■ **MATERIAL SUPPLIED**:
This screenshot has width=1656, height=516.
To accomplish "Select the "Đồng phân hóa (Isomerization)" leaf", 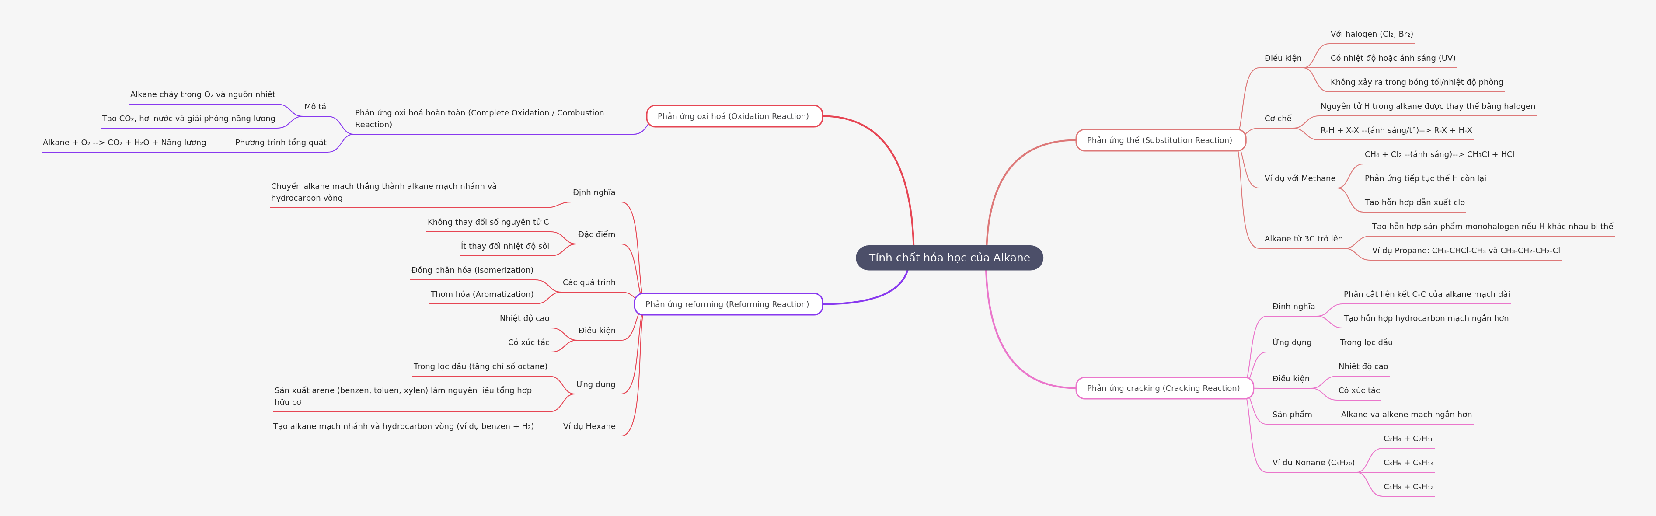I will click(473, 270).
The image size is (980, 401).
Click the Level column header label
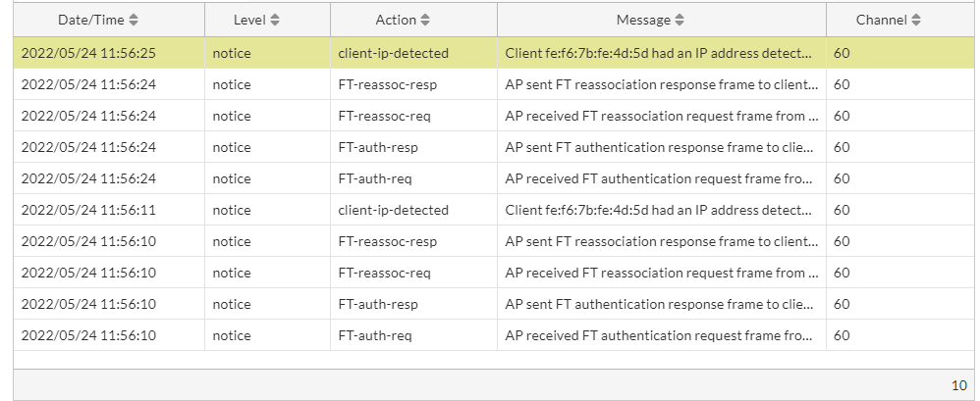tap(249, 20)
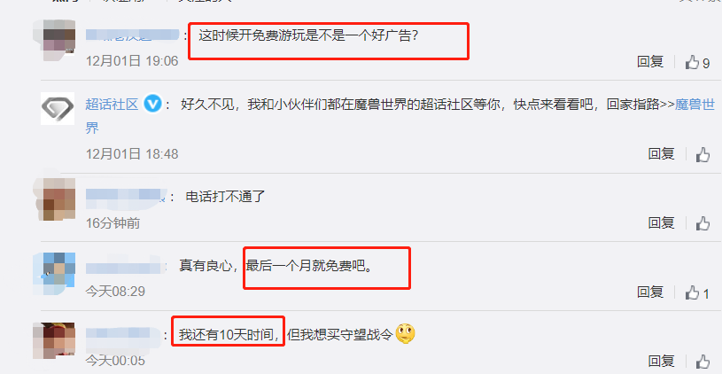The height and width of the screenshot is (374, 722).
Task: Click the 超话社区 diamond avatar
Action: click(58, 108)
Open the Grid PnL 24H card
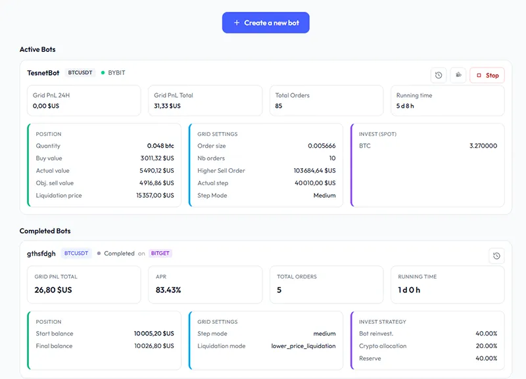The height and width of the screenshot is (379, 526). (84, 100)
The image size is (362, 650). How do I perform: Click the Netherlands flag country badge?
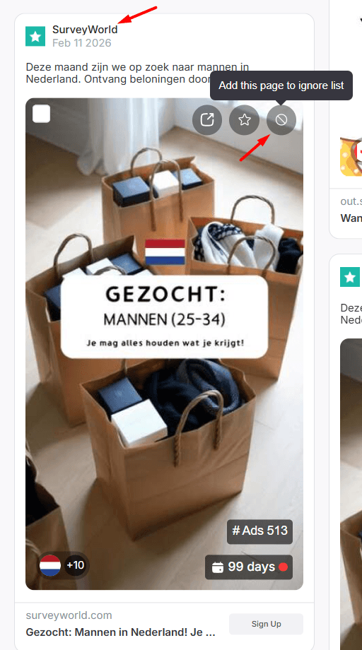50,565
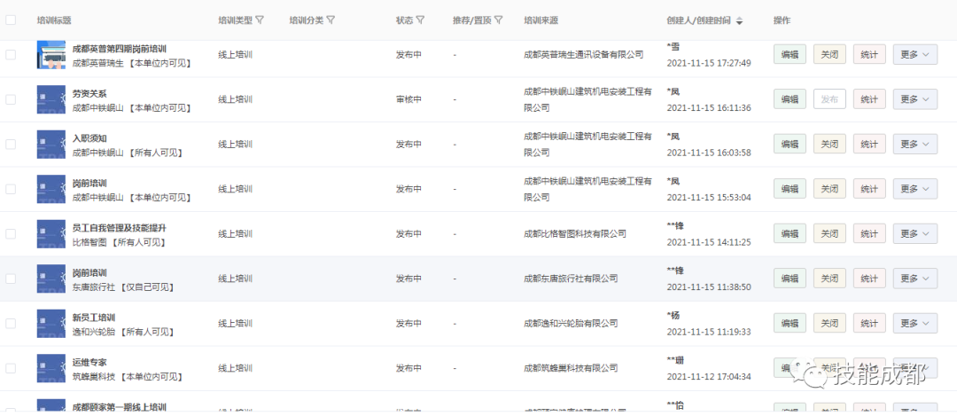957x416 pixels.
Task: Click the filter icon beside 培训类型 header
Action: [260, 20]
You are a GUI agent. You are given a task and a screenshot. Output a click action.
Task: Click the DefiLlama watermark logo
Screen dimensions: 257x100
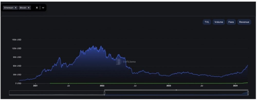tap(126, 62)

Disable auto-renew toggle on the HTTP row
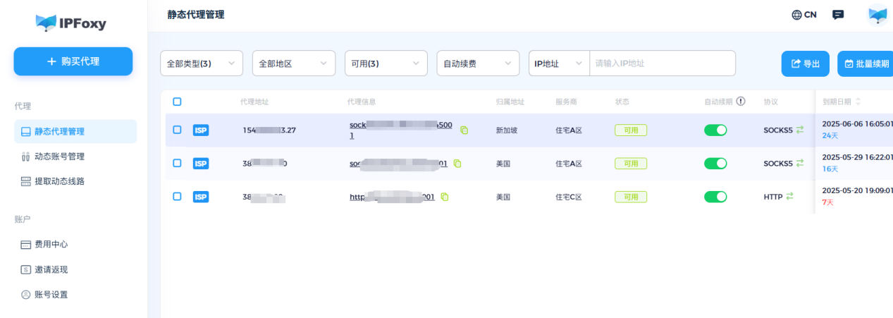coord(715,197)
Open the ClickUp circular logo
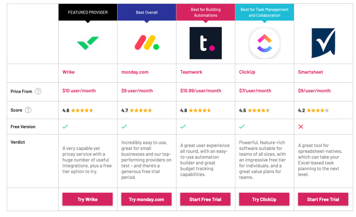Image resolution: width=356 pixels, height=217 pixels. 264,43
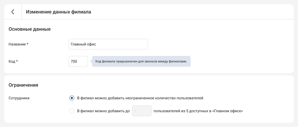Click the branch code hint tooltip
The height and width of the screenshot is (127, 298).
point(141,61)
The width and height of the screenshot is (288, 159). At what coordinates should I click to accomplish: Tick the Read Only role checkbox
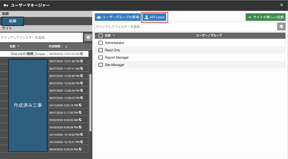[x=101, y=50]
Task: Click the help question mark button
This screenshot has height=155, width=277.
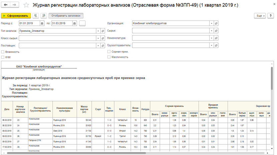Action: (270, 16)
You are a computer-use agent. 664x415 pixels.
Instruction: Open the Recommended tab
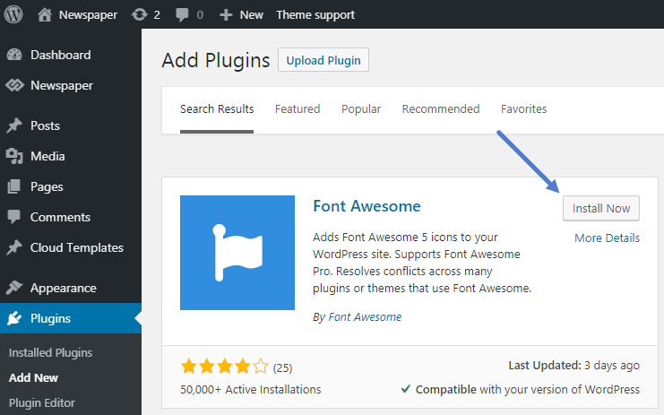pos(441,109)
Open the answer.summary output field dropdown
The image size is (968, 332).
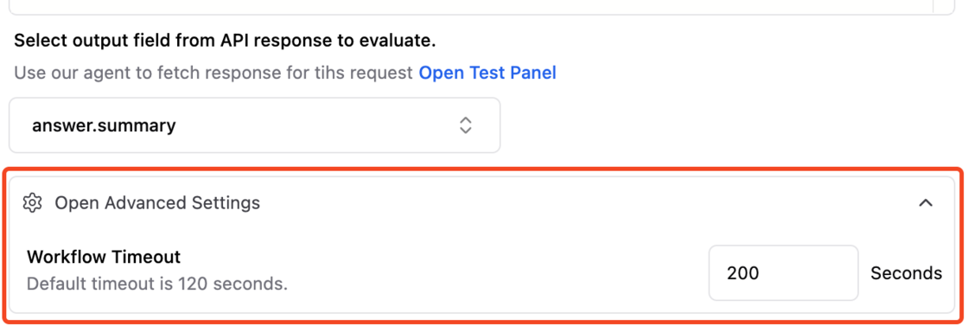click(x=254, y=125)
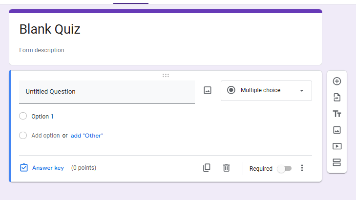Click the Form description field
The image size is (356, 200).
[42, 50]
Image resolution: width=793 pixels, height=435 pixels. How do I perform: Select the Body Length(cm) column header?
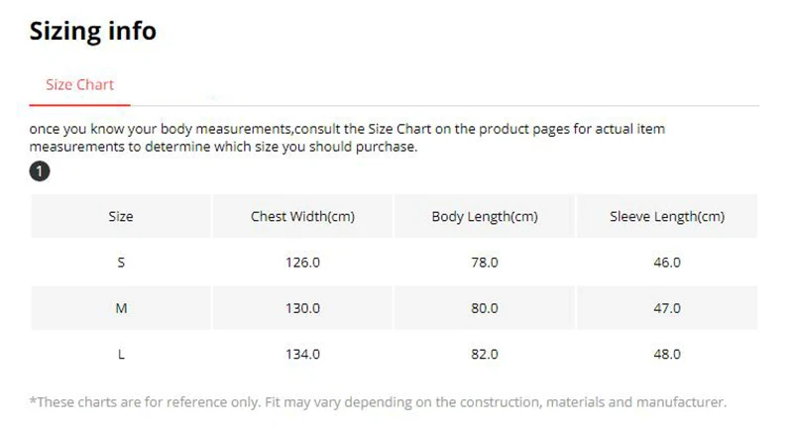[x=485, y=216]
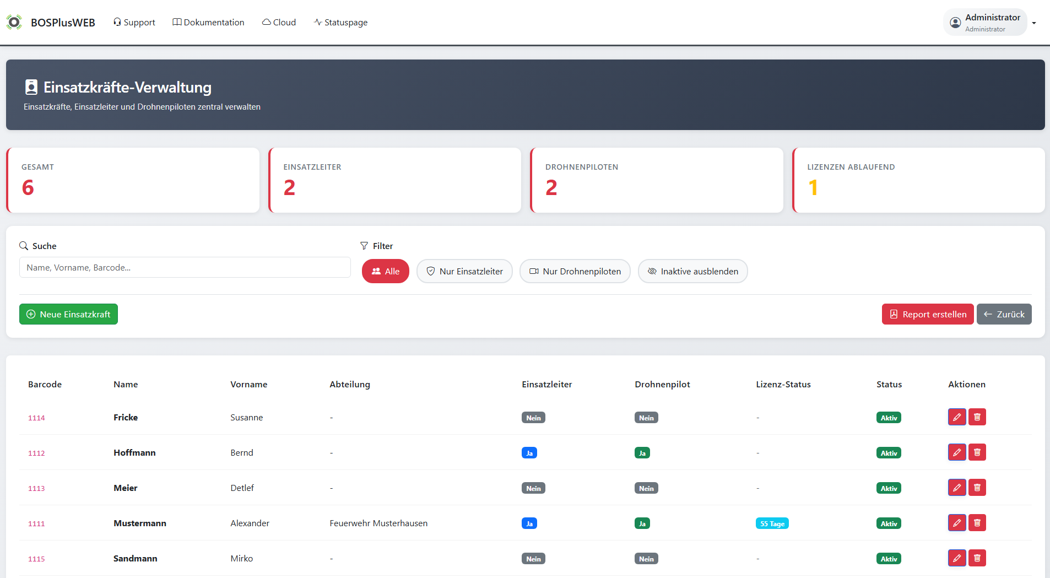1050x578 pixels.
Task: Remove Sandmann with the trash icon
Action: coord(977,558)
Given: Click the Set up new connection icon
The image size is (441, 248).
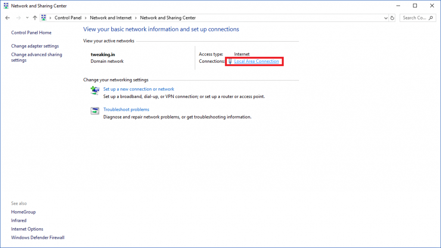Looking at the screenshot, I should (95, 90).
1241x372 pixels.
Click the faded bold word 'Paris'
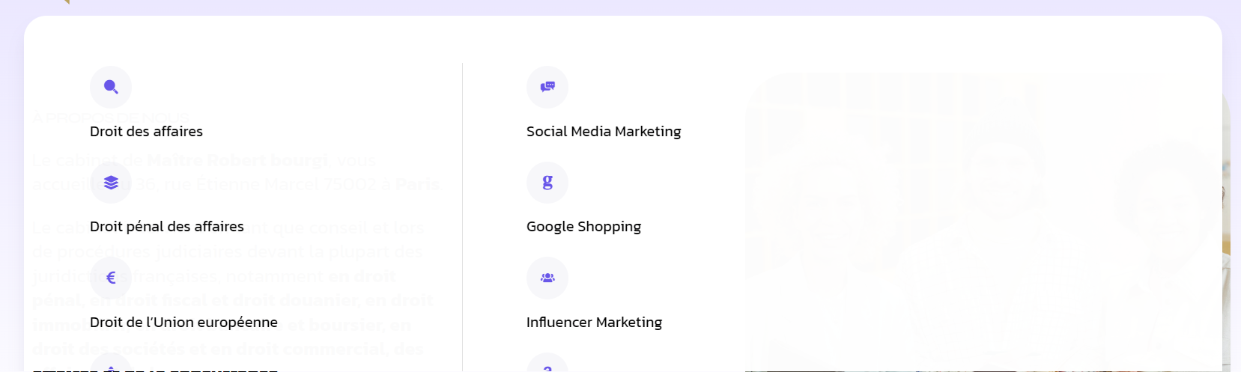pyautogui.click(x=418, y=184)
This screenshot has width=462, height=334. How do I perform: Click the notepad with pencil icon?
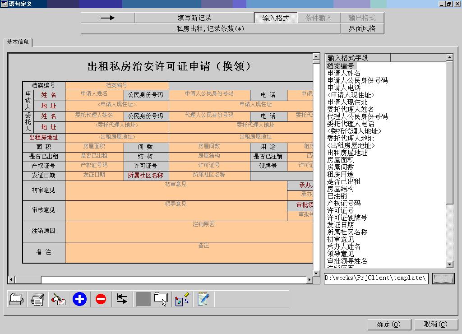(x=203, y=299)
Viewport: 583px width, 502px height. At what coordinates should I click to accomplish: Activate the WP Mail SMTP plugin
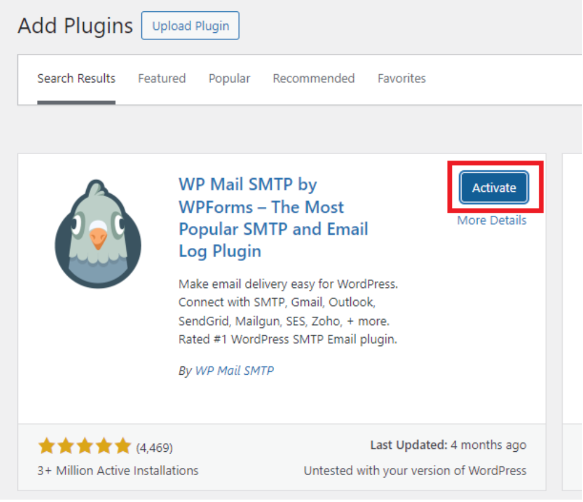[x=494, y=188]
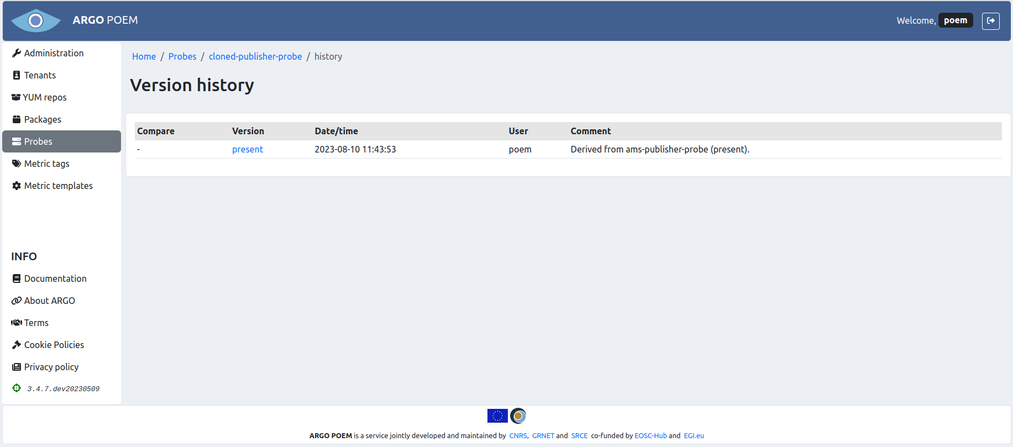Click the poem username badge

(955, 20)
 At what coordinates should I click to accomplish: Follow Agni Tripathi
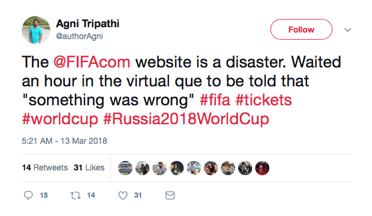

■ **GOAL OF THE EXERCISE**:
Reproduce verbatim, and only, the lines starting at the one that contains "1241x372 pixels." and ending with the final line of the records; leave out the pictures.

■ **ANSWER TO THIS PROBLEM**:
1241x372 pixels.
Click the faded bold word 'Paris'
pyautogui.click(x=418, y=184)
This screenshot has width=462, height=334. How do I perform: Click the notepad with pencil icon?
(x=203, y=299)
Viewport: 583px width, 502px height. At what coordinates should I click to accomplish: Activate the WP Mail SMTP plugin
[x=494, y=188]
Click the poem username badge

(955, 20)
 At what coordinates should I click to accomplish: Follow Agni Tripathi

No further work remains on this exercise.